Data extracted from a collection
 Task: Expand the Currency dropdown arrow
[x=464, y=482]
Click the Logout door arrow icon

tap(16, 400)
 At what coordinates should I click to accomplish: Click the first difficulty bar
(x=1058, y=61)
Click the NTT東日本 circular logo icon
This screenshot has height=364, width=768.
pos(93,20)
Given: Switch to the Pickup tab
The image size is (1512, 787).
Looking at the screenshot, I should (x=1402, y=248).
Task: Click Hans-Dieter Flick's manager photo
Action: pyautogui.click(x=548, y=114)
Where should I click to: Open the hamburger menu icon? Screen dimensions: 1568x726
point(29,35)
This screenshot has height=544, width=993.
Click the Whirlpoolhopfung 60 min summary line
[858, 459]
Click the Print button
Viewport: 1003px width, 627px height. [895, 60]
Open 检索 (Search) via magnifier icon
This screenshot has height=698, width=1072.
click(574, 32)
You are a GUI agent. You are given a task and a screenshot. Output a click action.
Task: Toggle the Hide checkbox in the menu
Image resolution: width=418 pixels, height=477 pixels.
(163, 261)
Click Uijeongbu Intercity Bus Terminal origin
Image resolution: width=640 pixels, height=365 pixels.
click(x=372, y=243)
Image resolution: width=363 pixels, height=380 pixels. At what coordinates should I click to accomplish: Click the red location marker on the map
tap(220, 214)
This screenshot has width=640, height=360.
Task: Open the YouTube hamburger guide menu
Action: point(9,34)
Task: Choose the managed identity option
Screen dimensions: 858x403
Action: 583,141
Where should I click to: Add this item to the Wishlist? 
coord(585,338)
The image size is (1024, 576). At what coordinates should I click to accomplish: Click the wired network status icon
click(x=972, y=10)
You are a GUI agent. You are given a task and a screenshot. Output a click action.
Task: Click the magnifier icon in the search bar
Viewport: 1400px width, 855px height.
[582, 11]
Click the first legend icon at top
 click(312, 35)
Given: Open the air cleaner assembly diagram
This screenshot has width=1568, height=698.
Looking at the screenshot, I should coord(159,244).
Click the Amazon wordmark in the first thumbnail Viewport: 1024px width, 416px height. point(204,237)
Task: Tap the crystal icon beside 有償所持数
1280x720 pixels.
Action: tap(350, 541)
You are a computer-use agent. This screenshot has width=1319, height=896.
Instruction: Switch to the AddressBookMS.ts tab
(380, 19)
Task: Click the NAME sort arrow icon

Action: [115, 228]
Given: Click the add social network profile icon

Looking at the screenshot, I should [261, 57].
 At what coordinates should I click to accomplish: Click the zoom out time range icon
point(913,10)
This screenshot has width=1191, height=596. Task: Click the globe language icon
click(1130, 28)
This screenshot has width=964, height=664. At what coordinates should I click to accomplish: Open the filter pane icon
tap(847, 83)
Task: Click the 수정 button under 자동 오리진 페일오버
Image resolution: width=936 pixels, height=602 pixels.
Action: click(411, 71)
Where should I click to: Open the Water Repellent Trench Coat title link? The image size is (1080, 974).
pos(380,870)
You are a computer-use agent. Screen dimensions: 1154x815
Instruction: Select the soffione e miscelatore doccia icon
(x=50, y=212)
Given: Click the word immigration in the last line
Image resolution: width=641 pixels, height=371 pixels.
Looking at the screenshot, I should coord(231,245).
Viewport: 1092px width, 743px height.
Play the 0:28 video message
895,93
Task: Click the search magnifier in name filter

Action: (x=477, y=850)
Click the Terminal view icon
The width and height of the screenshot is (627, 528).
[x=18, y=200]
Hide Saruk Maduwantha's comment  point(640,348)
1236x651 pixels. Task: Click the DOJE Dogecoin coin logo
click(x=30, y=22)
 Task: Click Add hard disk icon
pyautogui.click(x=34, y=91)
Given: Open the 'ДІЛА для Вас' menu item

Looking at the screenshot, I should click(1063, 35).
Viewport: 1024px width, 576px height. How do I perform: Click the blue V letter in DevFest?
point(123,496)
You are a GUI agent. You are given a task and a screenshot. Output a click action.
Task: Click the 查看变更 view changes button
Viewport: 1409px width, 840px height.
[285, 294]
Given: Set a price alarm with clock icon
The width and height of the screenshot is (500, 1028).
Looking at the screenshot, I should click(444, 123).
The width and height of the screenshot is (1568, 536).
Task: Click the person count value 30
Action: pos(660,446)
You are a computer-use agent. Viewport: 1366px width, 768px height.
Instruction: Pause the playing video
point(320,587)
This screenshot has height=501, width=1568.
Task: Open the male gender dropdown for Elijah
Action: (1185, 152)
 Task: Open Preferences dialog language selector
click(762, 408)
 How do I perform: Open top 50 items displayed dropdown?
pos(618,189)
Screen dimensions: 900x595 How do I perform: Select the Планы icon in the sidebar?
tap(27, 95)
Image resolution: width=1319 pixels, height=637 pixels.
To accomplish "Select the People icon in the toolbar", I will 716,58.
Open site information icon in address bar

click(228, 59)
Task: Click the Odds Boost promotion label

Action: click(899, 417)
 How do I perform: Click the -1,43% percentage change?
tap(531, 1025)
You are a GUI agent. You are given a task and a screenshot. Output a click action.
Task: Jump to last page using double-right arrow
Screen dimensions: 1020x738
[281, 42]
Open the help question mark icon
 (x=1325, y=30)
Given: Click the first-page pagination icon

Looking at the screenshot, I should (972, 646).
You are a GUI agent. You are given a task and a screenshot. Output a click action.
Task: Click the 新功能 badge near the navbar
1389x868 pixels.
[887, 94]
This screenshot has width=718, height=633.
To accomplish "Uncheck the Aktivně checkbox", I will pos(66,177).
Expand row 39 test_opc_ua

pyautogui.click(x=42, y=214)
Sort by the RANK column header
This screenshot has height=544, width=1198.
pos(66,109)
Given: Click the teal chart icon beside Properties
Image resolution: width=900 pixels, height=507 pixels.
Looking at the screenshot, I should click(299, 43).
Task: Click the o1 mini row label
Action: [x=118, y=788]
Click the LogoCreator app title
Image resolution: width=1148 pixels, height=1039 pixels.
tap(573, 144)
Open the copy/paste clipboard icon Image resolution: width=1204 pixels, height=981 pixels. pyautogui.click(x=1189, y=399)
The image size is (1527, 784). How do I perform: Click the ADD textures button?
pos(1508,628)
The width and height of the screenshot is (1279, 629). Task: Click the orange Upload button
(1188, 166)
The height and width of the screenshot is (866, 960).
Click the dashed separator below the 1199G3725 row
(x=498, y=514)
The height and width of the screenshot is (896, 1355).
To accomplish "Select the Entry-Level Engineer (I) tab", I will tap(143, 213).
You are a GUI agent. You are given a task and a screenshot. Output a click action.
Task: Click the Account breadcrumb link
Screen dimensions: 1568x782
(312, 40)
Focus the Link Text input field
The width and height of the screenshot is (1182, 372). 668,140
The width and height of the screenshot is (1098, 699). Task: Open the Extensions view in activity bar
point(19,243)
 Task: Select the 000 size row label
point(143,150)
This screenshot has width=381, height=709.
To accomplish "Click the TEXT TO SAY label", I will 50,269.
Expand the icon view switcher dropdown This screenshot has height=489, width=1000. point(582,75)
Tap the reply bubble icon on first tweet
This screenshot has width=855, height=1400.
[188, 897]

**WORK INSTRUCTIONS**
Duplicate all of the data above line for line, keeping every character unchanged.

**TASK RESPONSE**
 Task: Expand the Currency dropdown arrow
[x=464, y=482]
Click the Logout door arrow icon

tap(16, 400)
 At what coordinates should I click to accomplish: Click the first difficulty bar
(x=1058, y=61)
Click the NTT東日本 circular logo icon
This screenshot has height=364, width=768.
pos(93,20)
Given: Switch to the Pickup tab
The image size is (1512, 787).
Looking at the screenshot, I should (x=1402, y=248).
Task: Click Hans-Dieter Flick's manager photo
Action: pyautogui.click(x=548, y=114)
Where should I click to: Open the hamburger menu icon? Screen dimensions: 1568x726
point(29,35)
This screenshot has height=544, width=993.
Click the Whirlpoolhopfung 60 min summary line
[858, 459]
Click the Print button
Viewport: 1003px width, 627px height. [895, 60]
Open 检索 (Search) via magnifier icon
This screenshot has height=698, width=1072.
click(574, 32)
You are a GUI agent. You are given a task and a screenshot. Output a click action.
Task: Toggle the Hide checkbox in the menu
Image resolution: width=418 pixels, height=477 pixels.
(163, 261)
Click Uijeongbu Intercity Bus Terminal origin
Image resolution: width=640 pixels, height=365 pixels.
click(x=372, y=243)
Image resolution: width=363 pixels, height=380 pixels. At what coordinates should I click to accomplish: Click the red location marker on the map
tap(220, 214)
This screenshot has width=640, height=360.
Task: Open the YouTube hamburger guide menu
Action: point(9,34)
Task: Choose the managed identity option
Screen dimensions: 858x403
Action: 583,141
Where should I click to: Add this item to the Wishlist? 
coord(585,338)
The image size is (1024, 576). At what coordinates should I click to accomplish: Click the wired network status icon
click(x=972, y=10)
You are a GUI agent. You are given a task and a screenshot. Output a click action.
Task: Click the magnifier icon in the search bar
Viewport: 1400px width, 855px height.
[582, 11]
Click the first legend icon at top
 click(312, 35)
Given: Open the air cleaner assembly diagram
This screenshot has width=1568, height=698.
Looking at the screenshot, I should coord(159,244).
Click the Amazon wordmark in the first thumbnail Viewport: 1024px width, 416px height. point(204,237)
Task: Tap the crystal icon beside 有償所持数
1280x720 pixels.
Action: tap(350, 541)
You are a computer-use agent. This screenshot has width=1319, height=896.
Instruction: Switch to the AddressBookMS.ts tab
(380, 19)
Task: Click the NAME sort arrow icon

Action: [115, 228]
Given: Click the add social network profile icon

Looking at the screenshot, I should [261, 57].
 At what coordinates should I click to accomplish: Click the zoom out time range icon
point(913,10)
This screenshot has width=1191, height=596. Task: Click the globe language icon
click(1130, 28)
This screenshot has width=964, height=664. At what coordinates should I click to accomplish: Open the filter pane icon
tap(847, 83)
Task: Click the 수정 button under 자동 오리진 페일오버
Image resolution: width=936 pixels, height=602 pixels.
Action: click(411, 71)
Where should I click to: Open the Water Repellent Trench Coat title link? The image size is (1080, 974).
pos(380,870)
You are a computer-use agent. Screen dimensions: 1154x815
Instruction: Select the soffione e miscelatore doccia icon
(x=50, y=212)
Given: Click the word immigration in the last line
Image resolution: width=641 pixels, height=371 pixels.
Looking at the screenshot, I should coord(231,245).
Viewport: 1092px width, 743px height.
Play the 0:28 video message
895,93
Task: Click the search magnifier in name filter

Action: (x=477, y=850)
Click the Terminal view icon
The width and height of the screenshot is (627, 528).
[x=18, y=200]
Hide Saruk Maduwantha's comment  point(640,348)
1236x651 pixels. Task: Click the DOJE Dogecoin coin logo
click(x=30, y=22)
 Task: Click Add hard disk icon
pyautogui.click(x=34, y=91)
Given: Open the 'ДІЛА для Вас' menu item

Looking at the screenshot, I should click(1063, 35).
Viewport: 1024px width, 576px height. How do I perform: Click the blue V letter in DevFest?
point(123,496)
You are a GUI agent. You are given a task and a screenshot. Output a click action.
Task: Click the 查看变更 view changes button
Viewport: 1409px width, 840px height.
[285, 294]
Given: Set a price alarm with clock icon
The width and height of the screenshot is (500, 1028).
Looking at the screenshot, I should click(444, 123).
The width and height of the screenshot is (1568, 536).
Task: Click the person count value 30
Action: pos(660,446)
You are a computer-use agent. Viewport: 1366px width, 768px height.
Instruction: Pause the playing video
point(320,587)
This screenshot has height=501, width=1568.
Task: Open the male gender dropdown for Elijah
Action: (1185, 152)
 Task: Open Preferences dialog language selector
click(762, 408)
 How do I perform: Open top 50 items displayed dropdown?
pos(618,189)
Screen dimensions: 900x595 How do I perform: Select the Планы icon in the sidebar?
tap(27, 95)
Image resolution: width=1319 pixels, height=637 pixels.
To accomplish "Select the People icon in the toolbar", I will 716,58.
Open site information icon in address bar

click(228, 59)
Task: Click the Odds Boost promotion label

Action: click(899, 417)
 How do I perform: Click the -1,43% percentage change?
tap(531, 1025)
You are a GUI agent. You are given a task and a screenshot. Output a click action.
Task: Jump to last page using double-right arrow
Screen dimensions: 1020x738
[281, 42]
Open the help question mark icon
 (x=1325, y=30)
Given: Click the first-page pagination icon

Looking at the screenshot, I should (972, 646).
You are a GUI agent. You are given a task and a screenshot. Output a click action.
Task: Click the 新功能 badge near the navbar
1389x868 pixels.
[887, 94]
This screenshot has width=718, height=633.
To accomplish "Uncheck the Aktivně checkbox", I will pos(66,177).
Expand row 39 test_opc_ua

pyautogui.click(x=42, y=214)
Sort by the RANK column header
This screenshot has height=544, width=1198.
pos(66,109)
Given: Click the teal chart icon beside Properties
Image resolution: width=900 pixels, height=507 pixels.
Looking at the screenshot, I should click(299, 43).
Task: Click the o1 mini row label
Action: [x=118, y=788]
Click the LogoCreator app title
Image resolution: width=1148 pixels, height=1039 pixels.
tap(573, 144)
Open the copy/paste clipboard icon Image resolution: width=1204 pixels, height=981 pixels. pyautogui.click(x=1189, y=399)
The image size is (1527, 784). How do I perform: Click the ADD textures button?
pos(1508,628)
The width and height of the screenshot is (1279, 629). Task: Click the orange Upload button
(1188, 166)
The height and width of the screenshot is (866, 960).
Click the dashed separator below the 1199G3725 row
(x=498, y=514)
The height and width of the screenshot is (896, 1355).
To accomplish "Select the Entry-Level Engineer (I) tab", I will tap(143, 213).
You are a GUI agent. You are given a task and a screenshot. Output a click action.
Task: Click the Account breadcrumb link
Screen dimensions: 1568x782
(312, 40)
Focus the Link Text input field
The width and height of the screenshot is (1182, 372). 668,140
The width and height of the screenshot is (1098, 699). Task: Open the Extensions view in activity bar
point(19,243)
 Task: Select the 000 size row label
point(143,150)
This screenshot has width=381, height=709.
To accomplish "Click the TEXT TO SAY label", I will 50,269.
Expand the icon view switcher dropdown This screenshot has height=489, width=1000. point(582,75)
Tap the reply bubble icon on first tweet
This screenshot has width=855, height=1400.
[188, 897]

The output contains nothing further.